* [Document extract]

JB: Miami is a portal for South and Central America, and so many different ideas and cultures about music are coming through there. Of course, LA is a little bit of that, and the portal coming in from the Pacific Rim. Cities like Miami and Los Angeles tend to have vibrant music scenes.

Michigan was a wonderful music scene too … but LA allows you the opportunity to make classical music that also intersects with the movies, television, stage performance (and) Hollywood Bowl. And that’s the thing I’m most excited about.

DB: What changes do you have in mind for the next year as the new director of choral studies?

JB: There has been a rise in the United States in the last 15 to 20 years in professional vocal ensemble singing. … I’d like UCLA to become the new center of professional choral ensemble singing, being that as a young singer or conductor knows that if they come to UCLA, they’re gonna get that type of training, so that they can go in the market and work with groups like the Chanticleer in San Francisco or Conspirare in Austin, Texas or Polyphony in New York. … UCLA has not had that visibility in the past, they’ve not really been geared that way, so I’d like that number one.

And number two … I want these conductors to know that UCLA is going to be a place that you’ll receive podium time, meaning that you’re on the podium conducting your ensembles. This is not a degree that is only theoretical – it’s applied.

We want to provide concerts, we’re going to provide concerts to the LA area, but I want UCLA to be the major program in the (University of California) system to come be a professional singer and conductor.

* [Your task]
Rewrite the part of the choral studies interview that begins at the words "JB: There has" and stops after "that number one.", changing "San Francisco" to "Seattle".

* [Data below]
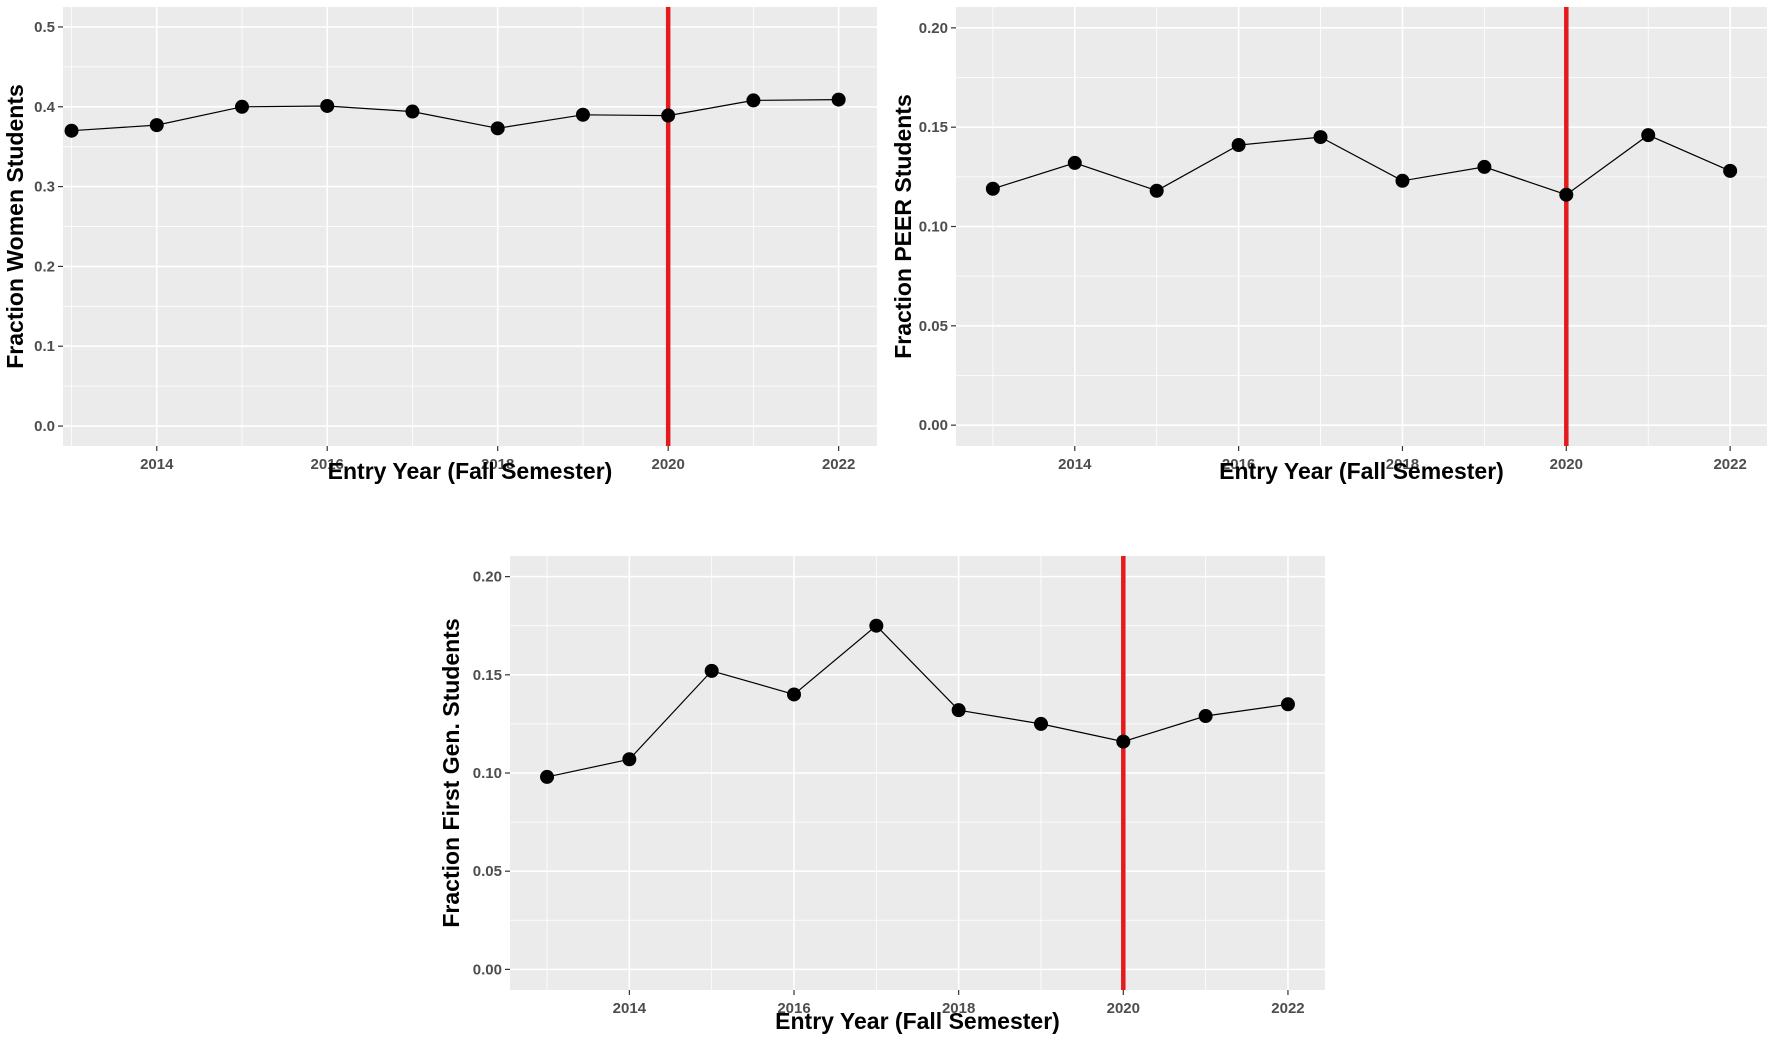 The height and width of the screenshot is (1047, 1771). What do you see at coordinates (15, 226) in the screenshot?
I see `y-axis-title: Fraction Women Students` at bounding box center [15, 226].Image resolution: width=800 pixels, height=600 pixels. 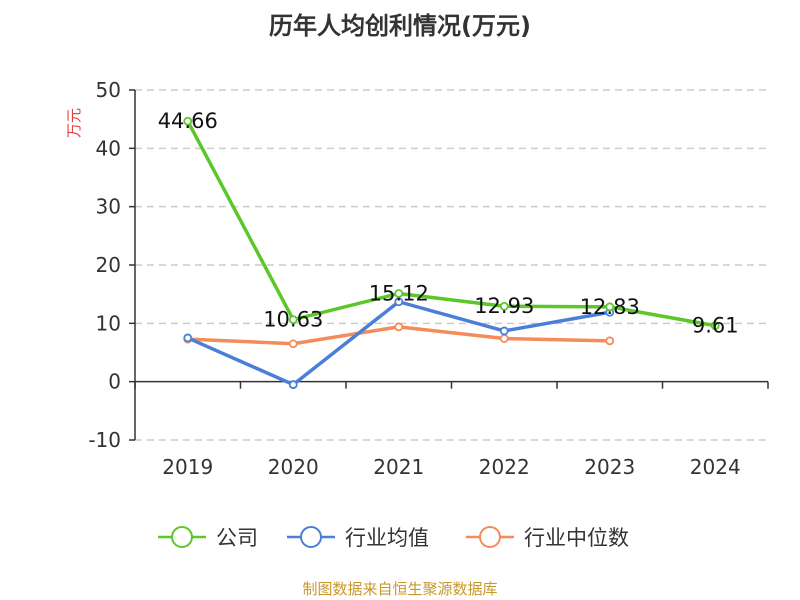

* [Result for this exercise]
JB: There has been a rise in the United States in the last 15 to 20 years in professional vocal ensemble singing. … I’d like UCLA to become the new center of professional choral ensemble singing, being that as a young singer or conductor knows that if they come to UCLA, they’re gonna get that type of training, so that they can go in the market and work with groups like the Chanticleer in Seattle or Conspirare in Austin, Texas or Polyphony in New York. … UCLA has not had that visibility in the past, they’ve not really been geared that way, so I’d like that number one.